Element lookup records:
↓
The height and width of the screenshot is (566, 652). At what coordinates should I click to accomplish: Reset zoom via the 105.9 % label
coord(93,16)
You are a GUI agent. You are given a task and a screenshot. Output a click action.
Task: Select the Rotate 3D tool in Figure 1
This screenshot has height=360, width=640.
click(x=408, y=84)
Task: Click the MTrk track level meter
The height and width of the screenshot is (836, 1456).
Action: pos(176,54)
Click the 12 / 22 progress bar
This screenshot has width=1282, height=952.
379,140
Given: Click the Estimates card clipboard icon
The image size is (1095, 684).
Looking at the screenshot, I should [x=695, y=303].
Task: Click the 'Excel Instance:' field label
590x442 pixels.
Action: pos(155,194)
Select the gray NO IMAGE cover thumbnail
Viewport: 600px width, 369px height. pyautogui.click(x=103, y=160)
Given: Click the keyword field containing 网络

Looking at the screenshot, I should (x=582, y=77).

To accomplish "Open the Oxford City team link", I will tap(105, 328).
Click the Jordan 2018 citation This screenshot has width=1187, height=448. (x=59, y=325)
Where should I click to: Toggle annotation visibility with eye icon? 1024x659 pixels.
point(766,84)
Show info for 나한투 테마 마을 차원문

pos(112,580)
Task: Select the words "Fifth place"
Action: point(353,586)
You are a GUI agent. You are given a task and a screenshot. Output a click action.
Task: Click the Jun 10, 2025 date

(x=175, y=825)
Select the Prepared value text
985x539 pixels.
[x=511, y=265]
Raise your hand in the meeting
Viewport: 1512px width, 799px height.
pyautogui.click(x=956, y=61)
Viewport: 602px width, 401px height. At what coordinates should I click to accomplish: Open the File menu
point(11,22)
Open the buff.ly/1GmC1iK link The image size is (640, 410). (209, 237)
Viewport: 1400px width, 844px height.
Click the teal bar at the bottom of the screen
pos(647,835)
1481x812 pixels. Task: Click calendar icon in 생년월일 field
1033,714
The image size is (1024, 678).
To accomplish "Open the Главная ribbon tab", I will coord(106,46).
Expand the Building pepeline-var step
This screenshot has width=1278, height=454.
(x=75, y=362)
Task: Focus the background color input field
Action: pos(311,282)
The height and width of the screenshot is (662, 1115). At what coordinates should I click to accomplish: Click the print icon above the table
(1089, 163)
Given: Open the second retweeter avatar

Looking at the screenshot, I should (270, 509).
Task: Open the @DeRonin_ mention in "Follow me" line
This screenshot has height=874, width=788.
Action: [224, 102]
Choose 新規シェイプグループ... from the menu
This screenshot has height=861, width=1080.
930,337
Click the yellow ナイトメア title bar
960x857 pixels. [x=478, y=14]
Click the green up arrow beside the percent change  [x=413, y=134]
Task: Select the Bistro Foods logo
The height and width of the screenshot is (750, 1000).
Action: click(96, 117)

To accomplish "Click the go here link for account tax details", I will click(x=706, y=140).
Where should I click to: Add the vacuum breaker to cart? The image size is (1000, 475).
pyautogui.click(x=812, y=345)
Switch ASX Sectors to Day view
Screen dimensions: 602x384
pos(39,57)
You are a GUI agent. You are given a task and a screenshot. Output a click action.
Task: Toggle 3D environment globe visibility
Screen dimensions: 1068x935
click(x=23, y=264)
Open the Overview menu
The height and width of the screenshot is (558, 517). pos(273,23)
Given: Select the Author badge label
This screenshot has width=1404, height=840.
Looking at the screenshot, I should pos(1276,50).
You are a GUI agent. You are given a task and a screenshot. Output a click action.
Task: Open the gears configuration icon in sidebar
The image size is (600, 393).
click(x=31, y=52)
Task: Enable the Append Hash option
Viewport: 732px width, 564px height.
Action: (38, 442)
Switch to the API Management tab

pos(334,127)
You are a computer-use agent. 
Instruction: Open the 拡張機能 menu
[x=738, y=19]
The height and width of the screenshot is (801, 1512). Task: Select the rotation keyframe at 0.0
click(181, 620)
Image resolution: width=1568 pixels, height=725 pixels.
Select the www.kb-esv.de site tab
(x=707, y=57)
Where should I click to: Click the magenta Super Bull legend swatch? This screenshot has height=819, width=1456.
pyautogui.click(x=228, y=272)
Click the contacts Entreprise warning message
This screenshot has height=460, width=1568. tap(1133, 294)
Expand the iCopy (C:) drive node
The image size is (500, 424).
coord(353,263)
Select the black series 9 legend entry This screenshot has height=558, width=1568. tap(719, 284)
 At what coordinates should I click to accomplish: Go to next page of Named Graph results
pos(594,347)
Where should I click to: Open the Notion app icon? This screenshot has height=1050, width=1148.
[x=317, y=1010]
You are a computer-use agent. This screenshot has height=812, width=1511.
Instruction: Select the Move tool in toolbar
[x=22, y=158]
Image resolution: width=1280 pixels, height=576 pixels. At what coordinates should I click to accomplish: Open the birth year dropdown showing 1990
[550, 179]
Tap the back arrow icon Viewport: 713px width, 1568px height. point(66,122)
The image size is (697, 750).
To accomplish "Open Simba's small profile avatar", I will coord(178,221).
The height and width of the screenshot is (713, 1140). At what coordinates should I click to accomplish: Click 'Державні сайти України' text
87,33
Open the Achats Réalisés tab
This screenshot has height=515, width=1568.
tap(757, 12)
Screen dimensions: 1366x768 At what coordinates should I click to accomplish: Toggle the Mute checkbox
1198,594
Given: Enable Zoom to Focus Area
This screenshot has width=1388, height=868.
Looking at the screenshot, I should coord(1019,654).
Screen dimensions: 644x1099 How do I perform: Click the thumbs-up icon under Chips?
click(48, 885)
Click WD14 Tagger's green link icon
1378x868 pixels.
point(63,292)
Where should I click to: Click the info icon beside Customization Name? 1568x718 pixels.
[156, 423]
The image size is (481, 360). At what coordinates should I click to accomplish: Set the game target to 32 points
↑
Exercise prompt: Update the data above by replacing every "The image size is" with "Dimensions:", leaving everything else unchanged.

Solution to this exercise:
The height and width of the screenshot is (566, 652). At what coordinates should I click to accomplish: Reset zoom via the 105.9 % label
coord(93,16)
You are a GUI agent. You are given a task and a screenshot. Output a click action.
Task: Select the Rotate 3D tool in Figure 1
This screenshot has height=360, width=640.
click(x=408, y=84)
Task: Click the MTrk track level meter
The height and width of the screenshot is (836, 1456).
Action: pos(176,54)
Click the 12 / 22 progress bar
This screenshot has width=1282, height=952.
379,140
Given: Click the Estimates card clipboard icon
Dimensions: (1095, 684).
Looking at the screenshot, I should [x=695, y=303].
Task: Click the 'Excel Instance:' field label
590x442 pixels.
Action: pos(155,194)
Select the gray NO IMAGE cover thumbnail
Viewport: 600px width, 369px height. pyautogui.click(x=103, y=160)
Given: Click the keyword field containing 网络

Looking at the screenshot, I should (x=582, y=77).

To accomplish "Open the Oxford City team link", I will tap(105, 328).
Click the Jordan 2018 citation This screenshot has width=1187, height=448. (x=59, y=325)
Where should I click to: Toggle annotation visibility with eye icon? 1024x659 pixels.
point(766,84)
Show info for 나한투 테마 마을 차원문

pos(112,580)
Task: Select the words "Fifth place"
Action: point(353,586)
You are a GUI agent. You are given a task and a screenshot. Output a click action.
Task: Click the Jun 10, 2025 date

(x=175, y=825)
Select the Prepared value text
985x539 pixels.
[x=511, y=265]
Raise your hand in the meeting
Viewport: 1512px width, 799px height.
pyautogui.click(x=956, y=61)
Viewport: 602px width, 401px height. At what coordinates should I click to accomplish: Open the File menu
point(11,22)
Open the buff.ly/1GmC1iK link Dimensions: (640, 410). (209, 237)
Viewport: 1400px width, 844px height.
Click the teal bar at the bottom of the screen
pos(647,835)
1481x812 pixels. Task: Click calendar icon in 생년월일 field
1033,714
Dimensions: (1024, 678).
To accomplish "Open the Главная ribbon tab", I will coord(106,46).
Expand the Building pepeline-var step
This screenshot has width=1278, height=454.
(x=75, y=362)
Task: Focus the background color input field
Action: pos(311,282)
The height and width of the screenshot is (662, 1115). At what coordinates should I click to accomplish: Click the print icon above the table
(1089, 163)
Given: Open the second retweeter avatar

Looking at the screenshot, I should (270, 509).
Task: Open the @DeRonin_ mention in "Follow me" line
This screenshot has height=874, width=788.
Action: [224, 102]
Choose 新規シェイプグループ... from the menu
This screenshot has height=861, width=1080.
930,337
Click the yellow ナイトメア title bar
960x857 pixels. [x=478, y=14]
Click the green up arrow beside the percent change  [x=413, y=134]
Task: Select the Bistro Foods logo
The height and width of the screenshot is (750, 1000).
Action: click(96, 117)

To accomplish "Click the go here link for account tax details", I will click(x=706, y=140).
Where should I click to: Add the vacuum breaker to cart? Dimensions: (1000, 475).
pyautogui.click(x=812, y=345)
Switch ASX Sectors to Day view
Screen dimensions: 602x384
pos(39,57)
You are a GUI agent. You are given a task and a screenshot. Output a click action.
Task: Toggle 3D environment globe visibility
Screen dimensions: 1068x935
click(x=23, y=264)
Open the Overview menu
The height and width of the screenshot is (558, 517). pos(273,23)
Given: Select the Author badge label
This screenshot has width=1404, height=840.
Looking at the screenshot, I should pos(1276,50).
You are a GUI agent. You are given a task and a screenshot. Output a click action.
Task: Open the gears configuration icon in sidebar
Dimensions: (600, 393).
click(x=31, y=52)
Task: Enable the Append Hash option
Viewport: 732px width, 564px height.
Action: (38, 442)
Switch to the API Management tab

pos(334,127)
You are a computer-use agent. 
Instruction: Open the 拡張機能 menu
[x=738, y=19]
The height and width of the screenshot is (801, 1512). Task: Select the rotation keyframe at 0.0
click(181, 620)
Image resolution: width=1568 pixels, height=725 pixels.
Select the www.kb-esv.de site tab
(x=707, y=57)
Where should I click to: Click the magenta Super Bull legend swatch? This screenshot has height=819, width=1456.
pyautogui.click(x=228, y=272)
Click the contacts Entreprise warning message
This screenshot has height=460, width=1568. tap(1133, 294)
Expand the iCopy (C:) drive node
Dimensions: (500, 424).
coord(353,263)
Select the black series 9 legend entry This screenshot has height=558, width=1568. tap(719, 284)
 At what coordinates should I click to accomplish: Go to next page of Named Graph results
pos(594,347)
Where should I click to: Open the Notion app icon? This screenshot has height=1050, width=1148.
[x=317, y=1010]
You are a computer-use agent. This screenshot has height=812, width=1511.
Instruction: Select the Move tool in toolbar
[x=22, y=158]
Image resolution: width=1280 pixels, height=576 pixels. At what coordinates should I click to accomplish: Open the birth year dropdown showing 1990
[550, 179]
Tap the back arrow icon Viewport: 713px width, 1568px height. point(66,122)
Dimensions: (697, 750).
To accomplish "Open Simba's small profile avatar", I will coord(178,221).
The height and width of the screenshot is (713, 1140). At what coordinates should I click to accomplish: Click 'Державні сайти України' text
87,33
Open the Achats Réalisés tab
This screenshot has height=515, width=1568.
tap(757, 12)
Screen dimensions: 1366x768 At what coordinates should I click to accomplish: Toggle the Mute checkbox
1198,594
Given: Enable Zoom to Focus Area
This screenshot has width=1388, height=868.
Looking at the screenshot, I should coord(1019,654).
Screen dimensions: 644x1099 How do I perform: Click the thumbs-up icon under Chips?
click(48, 885)
Click WD14 Tagger's green link icon
1378x868 pixels.
point(63,292)
Where should I click to: Click the info icon beside Customization Name? 1568x718 pixels.
[156, 423]
Dimensions: (481, 360). At what coordinates should I click to accomplish: Set the game target to 32 points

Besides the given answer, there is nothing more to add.